Publication year - 2011
Publication title -
the faseb journal
Language(s) - English
Resource type - Journals
SCImago Journal Rank - 1.709
H-Index - 277
eISSN - 1530-6860
pISSN - 0892-6638
DOI - 10.1096/fasebj.25.1_supplement.427.1
Today's targeted therapeutics exert their anti‐cancer effects mainly by blocking molecular signals that promote tumor cell proliferation, obstruct cell death, hamper cellular differentiation, or facilitate angiogenesis. However, the molecular pathways that underlie these cellular processes are multifaceted and often redundant, allowing tumor cells to escape these drugs. Another approach may be to target tumor cell metabolism. In the 1920s, Warburg noted that cancers exhibit increased rates of glycolysis even in the presence of oxygen, a phenomenon known as aerobic glycolysis or the ‘Warburg effect’. The switch from oxidative phosphorylation to glycolysis that underlies the Warburg effect represents an alteration to tumor cell metabolism that permits cancer cells to adapt and thrive in conditions that kill normal cells.
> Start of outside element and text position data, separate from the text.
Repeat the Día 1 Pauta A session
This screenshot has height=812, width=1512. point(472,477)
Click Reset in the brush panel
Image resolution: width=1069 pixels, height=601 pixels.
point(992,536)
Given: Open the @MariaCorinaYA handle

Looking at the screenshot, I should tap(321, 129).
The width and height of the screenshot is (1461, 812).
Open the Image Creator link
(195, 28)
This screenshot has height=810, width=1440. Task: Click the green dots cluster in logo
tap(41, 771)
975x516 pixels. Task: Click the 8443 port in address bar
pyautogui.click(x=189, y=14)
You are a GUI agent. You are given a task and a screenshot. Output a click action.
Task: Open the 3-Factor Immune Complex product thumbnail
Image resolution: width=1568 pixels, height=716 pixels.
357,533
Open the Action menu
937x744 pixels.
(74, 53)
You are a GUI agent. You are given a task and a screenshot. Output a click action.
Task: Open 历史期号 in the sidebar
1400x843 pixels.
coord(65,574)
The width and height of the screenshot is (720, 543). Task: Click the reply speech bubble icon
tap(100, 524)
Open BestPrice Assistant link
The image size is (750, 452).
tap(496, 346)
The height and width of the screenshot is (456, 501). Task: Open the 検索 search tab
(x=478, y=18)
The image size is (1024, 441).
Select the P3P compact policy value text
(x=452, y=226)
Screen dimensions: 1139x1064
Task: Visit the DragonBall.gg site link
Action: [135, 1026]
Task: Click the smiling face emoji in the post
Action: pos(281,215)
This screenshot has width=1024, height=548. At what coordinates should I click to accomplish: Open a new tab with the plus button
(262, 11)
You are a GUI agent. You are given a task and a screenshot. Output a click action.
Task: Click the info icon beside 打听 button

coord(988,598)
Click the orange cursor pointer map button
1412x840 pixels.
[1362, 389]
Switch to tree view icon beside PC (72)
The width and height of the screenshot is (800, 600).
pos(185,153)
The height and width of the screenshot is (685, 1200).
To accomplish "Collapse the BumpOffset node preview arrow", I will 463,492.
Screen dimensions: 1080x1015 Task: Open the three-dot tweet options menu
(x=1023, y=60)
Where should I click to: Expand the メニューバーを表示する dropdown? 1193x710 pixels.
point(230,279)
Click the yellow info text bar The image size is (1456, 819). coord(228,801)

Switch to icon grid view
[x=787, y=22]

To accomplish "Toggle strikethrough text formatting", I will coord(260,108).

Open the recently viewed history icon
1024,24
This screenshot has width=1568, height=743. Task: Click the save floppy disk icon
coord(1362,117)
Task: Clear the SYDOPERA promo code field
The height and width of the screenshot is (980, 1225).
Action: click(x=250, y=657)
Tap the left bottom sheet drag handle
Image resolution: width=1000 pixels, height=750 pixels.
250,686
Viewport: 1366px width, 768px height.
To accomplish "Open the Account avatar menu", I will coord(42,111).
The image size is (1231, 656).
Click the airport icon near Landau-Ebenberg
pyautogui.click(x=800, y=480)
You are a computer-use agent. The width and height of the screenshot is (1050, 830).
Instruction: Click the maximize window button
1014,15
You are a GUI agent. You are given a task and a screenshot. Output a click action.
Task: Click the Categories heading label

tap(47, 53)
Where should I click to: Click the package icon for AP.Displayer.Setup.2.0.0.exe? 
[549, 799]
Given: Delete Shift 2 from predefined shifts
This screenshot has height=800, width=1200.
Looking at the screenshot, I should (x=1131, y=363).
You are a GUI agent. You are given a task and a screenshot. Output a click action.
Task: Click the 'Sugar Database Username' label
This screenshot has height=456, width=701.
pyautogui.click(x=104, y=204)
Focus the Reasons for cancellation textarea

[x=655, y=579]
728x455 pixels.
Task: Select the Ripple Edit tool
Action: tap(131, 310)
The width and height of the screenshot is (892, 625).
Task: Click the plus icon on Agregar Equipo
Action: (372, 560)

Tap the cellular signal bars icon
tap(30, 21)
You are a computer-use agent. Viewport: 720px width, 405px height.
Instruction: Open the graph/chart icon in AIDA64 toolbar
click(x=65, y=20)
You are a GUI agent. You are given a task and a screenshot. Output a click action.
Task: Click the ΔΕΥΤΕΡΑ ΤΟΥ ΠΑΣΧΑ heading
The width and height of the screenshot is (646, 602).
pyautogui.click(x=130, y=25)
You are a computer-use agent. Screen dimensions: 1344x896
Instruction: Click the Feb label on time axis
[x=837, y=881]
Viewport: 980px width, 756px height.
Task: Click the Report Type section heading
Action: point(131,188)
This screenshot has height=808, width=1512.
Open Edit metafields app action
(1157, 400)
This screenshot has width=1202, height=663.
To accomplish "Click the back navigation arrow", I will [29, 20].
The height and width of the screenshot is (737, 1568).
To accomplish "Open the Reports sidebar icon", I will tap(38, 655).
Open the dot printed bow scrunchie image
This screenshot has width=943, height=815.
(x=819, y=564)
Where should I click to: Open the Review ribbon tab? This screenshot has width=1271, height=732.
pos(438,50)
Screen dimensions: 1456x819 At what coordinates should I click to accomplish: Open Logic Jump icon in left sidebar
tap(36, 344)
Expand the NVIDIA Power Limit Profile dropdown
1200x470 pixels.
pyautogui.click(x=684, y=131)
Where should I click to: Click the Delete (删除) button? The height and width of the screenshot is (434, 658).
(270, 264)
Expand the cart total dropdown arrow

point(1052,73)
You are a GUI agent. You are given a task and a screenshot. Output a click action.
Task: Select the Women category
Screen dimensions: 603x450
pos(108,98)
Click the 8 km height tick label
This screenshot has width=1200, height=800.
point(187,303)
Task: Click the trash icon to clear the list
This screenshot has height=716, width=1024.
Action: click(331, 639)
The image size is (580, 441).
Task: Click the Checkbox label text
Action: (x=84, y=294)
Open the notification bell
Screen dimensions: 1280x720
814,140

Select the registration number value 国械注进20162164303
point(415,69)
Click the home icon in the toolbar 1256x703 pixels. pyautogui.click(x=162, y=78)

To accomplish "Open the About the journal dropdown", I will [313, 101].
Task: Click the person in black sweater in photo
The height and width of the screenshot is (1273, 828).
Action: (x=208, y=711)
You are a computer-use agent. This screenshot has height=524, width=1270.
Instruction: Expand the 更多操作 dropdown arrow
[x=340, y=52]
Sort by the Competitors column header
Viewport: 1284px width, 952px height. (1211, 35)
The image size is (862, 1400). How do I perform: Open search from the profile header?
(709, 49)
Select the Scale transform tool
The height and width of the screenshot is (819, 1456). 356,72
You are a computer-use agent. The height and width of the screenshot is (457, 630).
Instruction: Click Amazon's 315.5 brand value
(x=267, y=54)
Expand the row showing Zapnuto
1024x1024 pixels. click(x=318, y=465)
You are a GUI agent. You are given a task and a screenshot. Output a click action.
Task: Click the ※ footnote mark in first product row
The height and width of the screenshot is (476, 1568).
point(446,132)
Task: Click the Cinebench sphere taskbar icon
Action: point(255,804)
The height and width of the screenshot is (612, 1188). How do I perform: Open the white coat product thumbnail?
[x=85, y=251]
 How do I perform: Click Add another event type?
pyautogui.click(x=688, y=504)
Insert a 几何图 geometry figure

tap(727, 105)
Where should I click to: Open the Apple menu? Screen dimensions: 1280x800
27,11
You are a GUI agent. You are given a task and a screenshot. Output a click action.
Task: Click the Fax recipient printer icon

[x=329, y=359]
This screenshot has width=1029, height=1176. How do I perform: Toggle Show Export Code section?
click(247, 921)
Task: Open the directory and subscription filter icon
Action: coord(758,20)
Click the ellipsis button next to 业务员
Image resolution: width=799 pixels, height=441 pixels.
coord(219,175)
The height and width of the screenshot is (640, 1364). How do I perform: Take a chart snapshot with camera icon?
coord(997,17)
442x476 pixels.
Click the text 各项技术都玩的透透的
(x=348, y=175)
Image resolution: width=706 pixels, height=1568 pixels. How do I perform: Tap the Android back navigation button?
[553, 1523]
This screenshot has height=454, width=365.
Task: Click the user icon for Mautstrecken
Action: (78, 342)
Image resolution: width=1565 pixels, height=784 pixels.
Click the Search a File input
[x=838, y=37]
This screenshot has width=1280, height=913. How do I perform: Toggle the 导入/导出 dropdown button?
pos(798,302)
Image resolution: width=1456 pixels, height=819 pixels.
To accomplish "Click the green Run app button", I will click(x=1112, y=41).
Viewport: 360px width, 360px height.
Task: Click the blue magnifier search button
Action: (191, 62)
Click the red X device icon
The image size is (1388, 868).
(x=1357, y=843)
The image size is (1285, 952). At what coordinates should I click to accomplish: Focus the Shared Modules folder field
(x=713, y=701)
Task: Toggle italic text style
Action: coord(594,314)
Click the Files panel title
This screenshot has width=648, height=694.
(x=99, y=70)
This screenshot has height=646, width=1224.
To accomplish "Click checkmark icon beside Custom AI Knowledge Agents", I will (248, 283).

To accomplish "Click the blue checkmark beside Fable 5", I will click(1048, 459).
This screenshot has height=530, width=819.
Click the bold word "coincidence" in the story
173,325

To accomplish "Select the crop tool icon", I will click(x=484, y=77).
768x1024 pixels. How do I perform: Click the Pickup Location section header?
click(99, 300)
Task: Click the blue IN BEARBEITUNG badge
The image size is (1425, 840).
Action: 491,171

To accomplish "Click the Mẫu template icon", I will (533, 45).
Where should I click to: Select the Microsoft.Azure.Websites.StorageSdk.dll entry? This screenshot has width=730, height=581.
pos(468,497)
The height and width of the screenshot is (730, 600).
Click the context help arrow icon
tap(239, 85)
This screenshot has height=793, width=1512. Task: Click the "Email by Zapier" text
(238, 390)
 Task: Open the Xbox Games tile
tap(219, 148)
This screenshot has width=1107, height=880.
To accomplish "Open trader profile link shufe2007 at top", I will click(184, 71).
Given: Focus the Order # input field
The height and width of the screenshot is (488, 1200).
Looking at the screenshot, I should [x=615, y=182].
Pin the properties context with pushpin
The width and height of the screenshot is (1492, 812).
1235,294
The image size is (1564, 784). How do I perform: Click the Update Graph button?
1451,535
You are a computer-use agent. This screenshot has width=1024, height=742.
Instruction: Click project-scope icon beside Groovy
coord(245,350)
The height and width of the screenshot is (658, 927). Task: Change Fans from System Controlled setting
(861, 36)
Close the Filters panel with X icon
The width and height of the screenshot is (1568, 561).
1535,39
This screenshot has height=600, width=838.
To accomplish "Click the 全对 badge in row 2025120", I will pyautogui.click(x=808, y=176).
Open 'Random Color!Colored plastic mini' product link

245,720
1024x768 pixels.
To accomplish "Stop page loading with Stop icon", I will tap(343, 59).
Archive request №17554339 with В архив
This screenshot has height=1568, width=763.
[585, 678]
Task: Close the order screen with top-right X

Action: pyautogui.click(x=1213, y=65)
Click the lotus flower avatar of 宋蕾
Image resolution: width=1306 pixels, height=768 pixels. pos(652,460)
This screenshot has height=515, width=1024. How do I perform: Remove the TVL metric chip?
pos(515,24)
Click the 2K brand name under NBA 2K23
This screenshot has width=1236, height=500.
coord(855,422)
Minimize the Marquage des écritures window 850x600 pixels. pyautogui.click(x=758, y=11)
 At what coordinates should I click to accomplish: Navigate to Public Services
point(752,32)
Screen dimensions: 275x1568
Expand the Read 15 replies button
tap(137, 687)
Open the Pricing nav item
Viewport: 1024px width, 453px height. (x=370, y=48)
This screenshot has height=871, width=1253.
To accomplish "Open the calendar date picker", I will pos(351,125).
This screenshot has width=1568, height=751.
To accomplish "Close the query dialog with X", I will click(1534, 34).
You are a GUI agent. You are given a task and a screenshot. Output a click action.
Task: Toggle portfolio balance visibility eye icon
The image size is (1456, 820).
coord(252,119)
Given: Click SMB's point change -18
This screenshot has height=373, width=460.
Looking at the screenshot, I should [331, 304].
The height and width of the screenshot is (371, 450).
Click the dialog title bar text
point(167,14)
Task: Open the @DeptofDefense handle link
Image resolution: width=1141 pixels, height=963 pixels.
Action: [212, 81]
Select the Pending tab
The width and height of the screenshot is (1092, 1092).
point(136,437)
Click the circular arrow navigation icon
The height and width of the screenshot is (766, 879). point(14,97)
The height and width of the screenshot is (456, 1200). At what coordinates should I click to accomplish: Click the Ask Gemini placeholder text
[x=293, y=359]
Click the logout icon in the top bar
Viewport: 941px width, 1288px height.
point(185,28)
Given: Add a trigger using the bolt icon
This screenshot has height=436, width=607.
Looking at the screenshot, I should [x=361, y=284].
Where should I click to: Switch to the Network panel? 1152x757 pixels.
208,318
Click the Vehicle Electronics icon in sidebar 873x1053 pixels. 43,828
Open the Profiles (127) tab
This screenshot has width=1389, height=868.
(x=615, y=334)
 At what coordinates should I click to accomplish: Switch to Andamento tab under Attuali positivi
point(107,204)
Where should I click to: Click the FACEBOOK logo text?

Such adaptations may include the upregulation or alteration of molecular pathways to increase energy production, expansion of the cell's biosynthetic capacity, and/or adoption of an enhanced redox state to cope with elevated levels of deleterious reactive oxygen species. Understanding the energy sources and metabolic pathways utilized by cancer cells to survive in a hostile microenvironment should allow the exploitation of this knowledge to design more effective anti‐cancer drugs.